Chicago Record, Oct 19, 1895

The Professor of Sociology Makes Vigorous Rejoinder to the Head of the University of Chicago—Chance for Harper to Explain.

The celebrated case of Harper vs. Bemis was given an interesting airing exclusively in the columns of The Record yesterday, the plaintiff filing his brief, as it were in reply to the statement of the defense which appeared in The Record Wednesday, Oct. 9. Now comes Prof. Bemis, the defendant, with a vigorous rejoinder, which he prepared for The Record last evening and which is reproduced in full.

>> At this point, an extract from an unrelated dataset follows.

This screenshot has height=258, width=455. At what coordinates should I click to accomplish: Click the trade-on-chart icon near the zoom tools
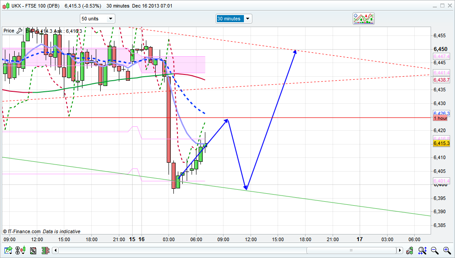pos(410,251)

“When I issued my first statement, Oct. 9, I realized the limits to which the university might go in seeking to reply, for on Aug. 7 President Harper said to me: ‘If I speak you will be damned forever. If we say we did not like you here you can’t get another college place in America.’ He then made some such denial of monopoly influence as at convocation and, having held up a sufficiently frightful fate in store for me, said: ‘I have a stenographer waiting in the next room. I desire to call him in have you make a statement to the public at once that proof has been shown you (for I have said so, and you don’t believe me a liar) that you were entirely mistaken in supposing that monopoly influence had anything to do with your leaving here.’

“It is possible that in the excitement of the moment I admitted a general belief in the truthfulness of the president, but I declined to sign such a statement, saying, however, that I was willing to state that he then denied monopoly influence.

“’Oh, that will do no good,’ he replied; ‘people won’t believe it. They would say that of course I would deny it.’

“But, while I realize the seriousness of the situation, I cannot rest under such unfounded charges of incompetency as are publicly made, with the president’s indorsement, this morning, and which I first learned of on my return to Chicago this afternoon.

Charges Answered Seriatim.

“Time at my disposal does not admit of an adequate reply, but a few things must be said:

“1. With regard to my university extension work. In order to make up a case against me the attendance at Joliet is given, showing a marked falling off the last night as compared with the first. Now, as I have repeatedly stated, this is the one and only center among all the ten where I gave twelve courses in 1894 where there was want of enthusiasm in my work. On the first night at Joliet, if I remember correctly, many complimentary tickets were issued, while the last lecture was suddenly and without due notice changed to another evening in the week to enable courses to begin elsewhere.

“That was the place, too, which complained that I too much avoided making positive statements. It was the first place where I lectured after receiving that letter from President Harper quoted in my previous statement and ending with ‘I propose that during the remainder of your connection with the university you exercise great care in public utterances about questions that are agitating the minds of the people.’ From even Joliet, however, business men have come to me unsolicited to tell me how much they valued my course.

Opinions of the Lectures.

“Relative to a course in Washington, Iowa, early in 1894, the secretary of the center, the Rev. Arthur Fowler, wrote, Feb. 24, 1894, to the head of the university-extension department of the University of Chicago: ‘Nothing but favorable reports have been given of Prof. Bemis’ lectures. He is well liked here.’ To another he wrote, June 8, 1895: ‘Our engagement with Mr. Bemis was entirely satisfactory. The audience increased with each successive lecture. He did us much good.’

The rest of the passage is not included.